Medisch Beeldvormings- en Bestralingsdeskundige ('fotodokter')
Ik maak röntgenfoto’s. Die maak ik met een speciaal apparaat. Dat ding kan door je huid naar je botten kijken. Aan een röntgenfoto kan de dokter zien hoe erg de breuk is en waar hij precies zit. Ik ben dus een soort botten-fotograaf.

8/14

Doktersassistent 
Ik help de dokters op de kinderpoli. Bijvoorbeeld met meten en wegen. Zo hebben ze tijd voor andere dingen.

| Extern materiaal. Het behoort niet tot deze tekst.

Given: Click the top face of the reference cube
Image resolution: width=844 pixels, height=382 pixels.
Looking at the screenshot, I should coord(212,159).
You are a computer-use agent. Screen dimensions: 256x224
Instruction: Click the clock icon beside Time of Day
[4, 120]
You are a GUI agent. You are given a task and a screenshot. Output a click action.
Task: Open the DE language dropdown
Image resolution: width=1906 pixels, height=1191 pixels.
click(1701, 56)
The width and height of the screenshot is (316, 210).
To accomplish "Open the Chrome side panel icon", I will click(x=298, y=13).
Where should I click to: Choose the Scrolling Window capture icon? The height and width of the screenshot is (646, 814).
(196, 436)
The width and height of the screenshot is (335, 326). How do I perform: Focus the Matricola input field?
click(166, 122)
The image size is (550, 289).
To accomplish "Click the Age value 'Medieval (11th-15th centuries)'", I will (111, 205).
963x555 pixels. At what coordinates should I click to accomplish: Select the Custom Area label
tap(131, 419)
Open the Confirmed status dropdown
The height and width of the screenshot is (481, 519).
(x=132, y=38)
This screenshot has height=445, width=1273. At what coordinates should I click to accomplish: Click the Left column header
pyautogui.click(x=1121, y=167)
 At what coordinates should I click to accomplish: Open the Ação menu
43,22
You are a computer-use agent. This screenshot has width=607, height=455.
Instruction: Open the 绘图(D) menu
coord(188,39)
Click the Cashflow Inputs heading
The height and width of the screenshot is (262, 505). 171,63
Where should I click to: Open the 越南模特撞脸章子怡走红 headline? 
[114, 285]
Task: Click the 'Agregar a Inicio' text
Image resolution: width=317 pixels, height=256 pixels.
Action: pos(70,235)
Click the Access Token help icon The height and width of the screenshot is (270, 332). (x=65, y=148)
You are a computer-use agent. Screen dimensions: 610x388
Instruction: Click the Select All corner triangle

En als kinderen terug moeten komen voor controle, dan maak ik een afspraak.

9/14

Secretaresse op de poli
Ik zit achter een bureau. Ik zeg waar je moet zijn, ik zorg dat je papieren in orde zijn en ik neem de telefoon op.

10/14

Secretaresse op de kinderafdeling 
Ik zit achter de balie. Ik zeg waar je moet zijn, ik zorg dat je papieren in orde zijn en ik neem de telefoon op.

11/14

Schoonmaker
Ik zorg dat het ziekenhuis heel schoon is. Weet jij bijvoorbeeld hoeveel bacteriën er op deurknoppen zitten?
Veel. Maar niet als ik ze schoonmaak.

12/14

CliniClown
Ik kom langs in het ziekenhuis. Zullen we samen plezier maken? Dan vergeet je dat je ziek bent. Er komt om de week wel een CliniClown in het ziekenhuis. Soms zelfs twee. Als je liever niet hebt dat we langskomen, is dat prima, hoor. Dan gaan we gewoon naar een ander.

13/14

Beveiliger
Ik zorg dat het veilig is in het ziekenhuis. Ik loop vaak een rondje door de gangen. Dieven zijn hier bijna nooit, maar als ik ze zie, dan zijn ze nog niet jarig.